Bender: Lars said that Bayer is a highly-professional club – one with all the structures that a professional needs to be able to produce top performances on the pitch. I found everything that Lars had described here. We have the best conditions in every respect.
bundesliga.com: You said recently that the prospect of a family reunion was not the reason for your move. But what it’s like being in the same team as your brother again after eight years?
Bender: It’s incredibly fun to play with Lars. Obviously in the past eight years we often talked about football together and exchanged ideas. We’ve always noticed over the years that we still have almost the same idea about football – not only on the pitch but also for the many things off it. And even when we don’t agree, it’s impressive to see how intensively Lars goes about things. For me he’s a soulmate. And despite being older in footballing terms, the fire still burns for both of us.
bundesliga.com: You have said that the reason you left Borussia Dortmund was to get more playing time…
Bender: A new manager (Peter Bosz) arrived at Dortmund in the summer so the pack was reshuffled. But I still had the clear feeling that I had to change. I’m obviously aware that I had one or two injuries in the past. But even when I was fit, I didn’t necessarily play over the past two years.I was just not sure if I would be a regular starter with Dortmund anymore. You know, I often think about what it was like when I was a child. Back then, it was all about being on the pitch as often as possible.
bundesliga.com: You could hardly be given a guarantee of a starting place at Bayer either though?
Bender: That’s true. In our profession there’s no guarantee of starting. But I said to myself that I’m arriving as a new player and at Bayer I’m no longer the player who has been at the club for a long time already. No longer the guy who is OK with everything, never complains and accepts everything - as was the case in Dortmund.
What was clear to me was that I had to perform well with Bayer from the off. Whether I play or not here depends on me and no one else. As an already-experienced player, I am expected to play an important role. But you have to be up to that role in the first place. That is the challenge and I just want to prove again that I can do it. Just like I showed often enough in Dortmund after injuries - that I’m hard on myself and can come back to my old level. In a nutshell, I just want to give it another go.
Watch: Highlights of Leverkusen's draw at Schalke!
bundesliga.com: After your last game against Schalke (when Leverkusen came from behind to draw 1-1), experts like Matthias Sammer spoke about the body language of the Bayer players. Is that a redundant discussion as long as the result is right?

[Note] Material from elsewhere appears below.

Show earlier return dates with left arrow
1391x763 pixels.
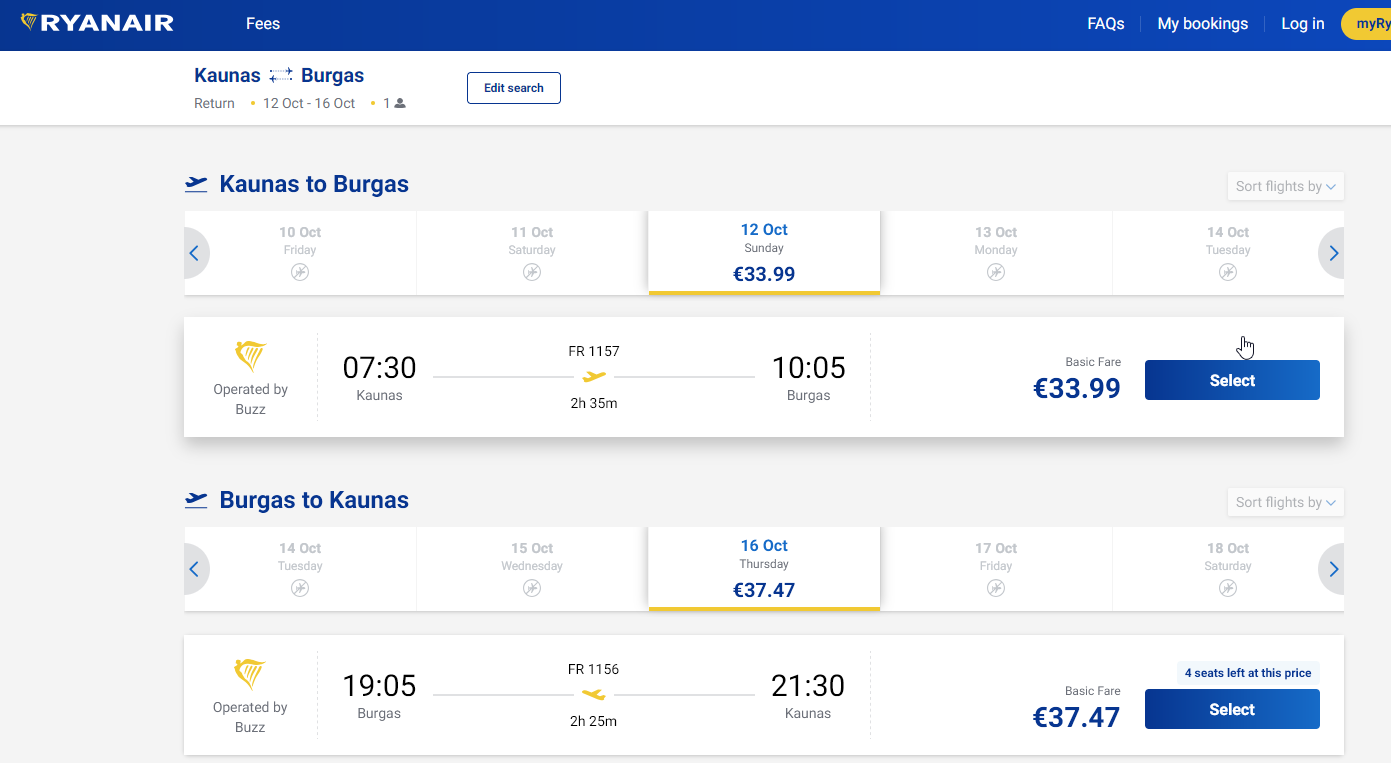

Bender: I do think that body language tells you a lot. When you signal by dropping your head that your belief in winning a game is no longer there, then you’ve already lost. With your body language you can show the man beside you, your opponent and not least the fans that you still believe in success. When the opponent thinks ‘they’ve just conceded but it doesn’t seem to have fazed them, they’re just doing their own thing regardless’ – that can have an effect. Especially in football, positive thinking and positive body language can move mountains.
bundesliga.com: You’re the most frequently-injured player in the Bundesliga, although your brother isn’t far behind in this ranking.
Bender: I think you have to take a closer look at these statistics because they are a bit misleading. It’s true that I had a lot of injuries at Dortmund. But with many of them I didn’t miss any games. After my nose breaks, for example, I didn’t miss a match. When I was sitting on the bench, the general perception was ‘he must be injured.’ But that was not always the case. Of course, though, I can’t argue with the fact that Lars and I have had a lot of injuries.